Dollar use in global trade rose to high amid war, Swift says
The greenback’s portion of international transactions rose to a record 51.1% in March, up from 49.2% a month earlier, according to the latest data compiled by global financial messaging service Swift, or the Society for Worldwide Interbank Financial Telecommunication.
A person uses a counting machine to counts US dollar bills. (Courtesy: Reuters photo)
The ongoing conflict in the Middle East is solidifying the US dollar’s dominant role in global trade, according to one measure of activity in the interbank foreign-exchange markets.
The greenback’s portion of international transactions rose to a record 51.1% in March, up from 49.2% a month earlier, according to the latest data compiled by global financial messaging service Swift, or the Society for Worldwide Interbank Financial Telecommunication. That’s the highest share since 2023 when the Belgium-headquartered consortium revised how it collects the transaction data.
Large global banks use Swift to communicate with each other and facilitate interbank currency deals. The world’s primary reserve currency was followed by the euro, which carried about a 21% share via Swift, then the pound, yen, Chinese yuan and Canadian dollar.
“Dollar weakness seen last year has not translated into any clear decline in the dollar’s role as a reserve or base currency for capital markets,” a JPMorgan research team led by Joyce Chang said in an April 21 note.
In 2025, a gauge of the greenback fell by 8% to its lowest level in four years. Since the start of the Iran war in late February, it has gained about 0.8%.
Trading in the currency markets was exceptionally choppy last month following the launch of US and Israeli strikes against Iran, driving a global selloff in risky assets, a surge in oil prices and demand for the haven dollar.
A gauge of the greenback’s expected volatility over the next month surged to a 10-month high in March, although gyrations have quieted since as investors focus on the outlook of ceasefire negotiations between the US and Iran.

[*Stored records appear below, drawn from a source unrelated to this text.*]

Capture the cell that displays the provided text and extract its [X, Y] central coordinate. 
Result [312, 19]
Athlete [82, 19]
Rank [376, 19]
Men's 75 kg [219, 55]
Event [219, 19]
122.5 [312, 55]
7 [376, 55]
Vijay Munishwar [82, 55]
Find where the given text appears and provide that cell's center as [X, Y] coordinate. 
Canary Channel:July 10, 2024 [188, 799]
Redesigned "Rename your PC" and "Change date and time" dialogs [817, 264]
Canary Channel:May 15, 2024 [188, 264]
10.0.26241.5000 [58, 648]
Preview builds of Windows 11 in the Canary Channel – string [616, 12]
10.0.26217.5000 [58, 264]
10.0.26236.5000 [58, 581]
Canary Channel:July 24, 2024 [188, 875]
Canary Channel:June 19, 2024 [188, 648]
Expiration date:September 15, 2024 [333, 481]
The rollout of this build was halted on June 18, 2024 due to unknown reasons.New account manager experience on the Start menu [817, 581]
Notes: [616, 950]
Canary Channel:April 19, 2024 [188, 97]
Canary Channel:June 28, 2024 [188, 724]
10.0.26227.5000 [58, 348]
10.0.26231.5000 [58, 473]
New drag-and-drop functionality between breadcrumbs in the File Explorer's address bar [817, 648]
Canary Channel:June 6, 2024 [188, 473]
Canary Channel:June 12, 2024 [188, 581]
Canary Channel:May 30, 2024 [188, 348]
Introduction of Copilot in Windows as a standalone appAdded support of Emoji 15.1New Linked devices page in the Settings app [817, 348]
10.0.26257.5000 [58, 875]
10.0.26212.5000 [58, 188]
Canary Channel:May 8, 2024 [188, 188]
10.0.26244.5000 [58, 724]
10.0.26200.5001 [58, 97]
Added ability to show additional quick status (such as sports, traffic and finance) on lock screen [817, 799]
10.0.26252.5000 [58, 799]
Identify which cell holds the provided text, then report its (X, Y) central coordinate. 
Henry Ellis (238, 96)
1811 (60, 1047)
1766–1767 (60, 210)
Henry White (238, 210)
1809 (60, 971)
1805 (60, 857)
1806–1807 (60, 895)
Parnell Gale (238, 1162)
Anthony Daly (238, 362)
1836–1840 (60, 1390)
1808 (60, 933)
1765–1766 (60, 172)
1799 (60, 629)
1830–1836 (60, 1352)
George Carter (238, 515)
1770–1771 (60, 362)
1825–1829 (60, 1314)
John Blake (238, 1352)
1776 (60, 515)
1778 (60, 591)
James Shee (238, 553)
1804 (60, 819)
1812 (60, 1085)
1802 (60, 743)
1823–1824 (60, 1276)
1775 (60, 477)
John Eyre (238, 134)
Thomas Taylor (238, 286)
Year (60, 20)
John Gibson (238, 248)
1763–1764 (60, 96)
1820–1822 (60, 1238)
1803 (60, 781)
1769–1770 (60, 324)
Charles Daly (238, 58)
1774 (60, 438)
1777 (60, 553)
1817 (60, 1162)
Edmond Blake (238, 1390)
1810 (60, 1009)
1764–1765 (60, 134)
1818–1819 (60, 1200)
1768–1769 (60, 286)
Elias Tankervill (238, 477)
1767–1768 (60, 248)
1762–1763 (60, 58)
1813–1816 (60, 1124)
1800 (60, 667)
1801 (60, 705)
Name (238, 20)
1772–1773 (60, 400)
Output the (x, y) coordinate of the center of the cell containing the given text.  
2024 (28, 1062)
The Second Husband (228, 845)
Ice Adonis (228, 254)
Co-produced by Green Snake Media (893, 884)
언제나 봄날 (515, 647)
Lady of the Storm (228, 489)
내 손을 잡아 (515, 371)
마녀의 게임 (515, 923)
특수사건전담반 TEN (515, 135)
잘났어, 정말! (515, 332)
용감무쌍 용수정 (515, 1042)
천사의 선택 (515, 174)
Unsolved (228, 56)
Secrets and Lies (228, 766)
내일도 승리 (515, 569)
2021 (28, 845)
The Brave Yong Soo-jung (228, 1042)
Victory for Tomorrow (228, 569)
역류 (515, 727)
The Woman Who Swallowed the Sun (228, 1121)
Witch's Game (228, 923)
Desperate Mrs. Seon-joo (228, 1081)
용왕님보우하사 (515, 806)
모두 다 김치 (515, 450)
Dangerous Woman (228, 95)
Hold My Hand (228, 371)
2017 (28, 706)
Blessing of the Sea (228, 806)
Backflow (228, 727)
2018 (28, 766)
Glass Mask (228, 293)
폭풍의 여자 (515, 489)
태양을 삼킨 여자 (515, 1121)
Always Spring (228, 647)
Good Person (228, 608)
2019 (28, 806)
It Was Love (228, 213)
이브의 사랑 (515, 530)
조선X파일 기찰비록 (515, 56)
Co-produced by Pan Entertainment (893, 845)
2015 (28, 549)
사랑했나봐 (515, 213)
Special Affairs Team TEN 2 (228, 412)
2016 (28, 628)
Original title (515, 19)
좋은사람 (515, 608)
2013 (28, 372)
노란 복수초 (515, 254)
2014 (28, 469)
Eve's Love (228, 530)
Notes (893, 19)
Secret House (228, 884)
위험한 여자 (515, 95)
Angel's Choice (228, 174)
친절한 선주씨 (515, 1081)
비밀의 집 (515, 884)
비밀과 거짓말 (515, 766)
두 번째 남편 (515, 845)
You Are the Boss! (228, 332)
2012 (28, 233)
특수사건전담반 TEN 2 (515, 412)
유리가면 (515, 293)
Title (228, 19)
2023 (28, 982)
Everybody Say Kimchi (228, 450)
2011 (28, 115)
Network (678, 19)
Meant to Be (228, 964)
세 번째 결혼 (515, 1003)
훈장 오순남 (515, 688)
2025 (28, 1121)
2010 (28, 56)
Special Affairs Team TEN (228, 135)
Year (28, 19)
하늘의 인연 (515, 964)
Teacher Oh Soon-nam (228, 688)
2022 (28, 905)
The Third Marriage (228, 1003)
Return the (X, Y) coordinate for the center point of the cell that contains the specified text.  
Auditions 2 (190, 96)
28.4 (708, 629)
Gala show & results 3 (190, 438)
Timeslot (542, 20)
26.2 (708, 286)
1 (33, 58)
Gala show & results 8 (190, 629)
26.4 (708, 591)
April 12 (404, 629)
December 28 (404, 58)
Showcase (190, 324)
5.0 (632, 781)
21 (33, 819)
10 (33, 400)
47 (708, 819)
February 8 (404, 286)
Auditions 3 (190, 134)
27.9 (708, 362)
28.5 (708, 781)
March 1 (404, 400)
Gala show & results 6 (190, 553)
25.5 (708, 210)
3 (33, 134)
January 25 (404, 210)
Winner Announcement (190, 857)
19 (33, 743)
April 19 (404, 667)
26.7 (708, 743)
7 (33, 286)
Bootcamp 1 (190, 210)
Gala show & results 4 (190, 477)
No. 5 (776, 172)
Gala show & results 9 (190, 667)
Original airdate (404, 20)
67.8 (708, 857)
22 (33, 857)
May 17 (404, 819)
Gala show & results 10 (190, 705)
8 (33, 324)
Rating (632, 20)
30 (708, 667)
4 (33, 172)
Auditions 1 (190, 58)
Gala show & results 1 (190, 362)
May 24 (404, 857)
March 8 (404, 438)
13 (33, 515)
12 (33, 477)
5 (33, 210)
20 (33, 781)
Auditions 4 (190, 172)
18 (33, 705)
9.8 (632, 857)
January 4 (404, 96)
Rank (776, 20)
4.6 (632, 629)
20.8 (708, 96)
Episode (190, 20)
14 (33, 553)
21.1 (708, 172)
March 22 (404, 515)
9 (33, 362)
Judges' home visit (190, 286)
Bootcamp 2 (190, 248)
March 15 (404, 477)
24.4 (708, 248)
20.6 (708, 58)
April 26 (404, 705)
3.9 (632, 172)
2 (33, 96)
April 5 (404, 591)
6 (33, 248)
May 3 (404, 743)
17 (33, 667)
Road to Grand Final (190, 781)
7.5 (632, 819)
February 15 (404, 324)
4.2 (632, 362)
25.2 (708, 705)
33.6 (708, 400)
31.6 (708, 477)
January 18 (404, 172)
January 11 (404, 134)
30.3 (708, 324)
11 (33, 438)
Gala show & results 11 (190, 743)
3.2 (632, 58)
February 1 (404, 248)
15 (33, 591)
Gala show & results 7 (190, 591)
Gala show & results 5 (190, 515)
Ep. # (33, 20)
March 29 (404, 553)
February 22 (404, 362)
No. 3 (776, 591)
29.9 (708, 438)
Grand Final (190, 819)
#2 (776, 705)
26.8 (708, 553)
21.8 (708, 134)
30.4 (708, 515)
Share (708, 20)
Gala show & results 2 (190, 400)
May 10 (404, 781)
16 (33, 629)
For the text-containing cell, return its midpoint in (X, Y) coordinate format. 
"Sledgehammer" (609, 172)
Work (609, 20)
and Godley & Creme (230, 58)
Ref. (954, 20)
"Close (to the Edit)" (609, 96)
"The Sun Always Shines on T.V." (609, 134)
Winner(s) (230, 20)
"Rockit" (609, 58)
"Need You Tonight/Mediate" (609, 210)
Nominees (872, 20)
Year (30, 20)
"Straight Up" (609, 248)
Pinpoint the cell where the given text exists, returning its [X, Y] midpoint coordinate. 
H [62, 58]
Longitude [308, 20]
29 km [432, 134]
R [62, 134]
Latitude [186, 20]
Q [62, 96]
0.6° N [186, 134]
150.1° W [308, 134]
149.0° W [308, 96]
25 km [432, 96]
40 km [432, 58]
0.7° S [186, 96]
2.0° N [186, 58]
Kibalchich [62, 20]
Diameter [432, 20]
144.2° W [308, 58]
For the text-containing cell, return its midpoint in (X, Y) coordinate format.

What Bloomberg strategists say…
“Markets are putting a lot of faith in President Trump’s desire to end the Iran war, treating renewed escalation as a low-probability risk even though the facts on the ground remain highly uncertain. Investors have gone back to taking comfort from earnings beats, AI capex growth tailwinds and a US consumer that has so far absorbed higher gasoline prices better than feared.”
— Michael Ball, Macro Strategist, Markets Live
Still, investors have a keen eye on the international usage of the greenback — and the appeal of US assets more broadly — since President Donald Trump unveiled a sweeping program of tariffs early last year.
“We see a broader trend toward diversification rather than outright de-dollarization, and the data fail to demonstrate broad-based de-dollarization,” JPMorgan’s Chang and team said.
Swift’s data doesn’t encompass the entire $9.5 trillion-per-day currency markets. In 2022, for example, it began excluding several major Russian banks from the service following the invasion of Ukraine. And while it measures trading activity by currency, the figures don’t reveal the underlying direction of the flows between banks. Some 13.4 billion trade instructions were sent via Swift in 2024, according to its latest annual review published last year, up from 11.9 billion the year before.
China has its own cross-border interbank payments system, called CIPS, that includes messaging tools akin to Swift. But since 2015, its adoption among global banks has come in fits and starts. The yuan’s share of activity via Swift, meanwhile, rose to 3.1% in March — although that is below the currency’s all-time high seen back in 2024.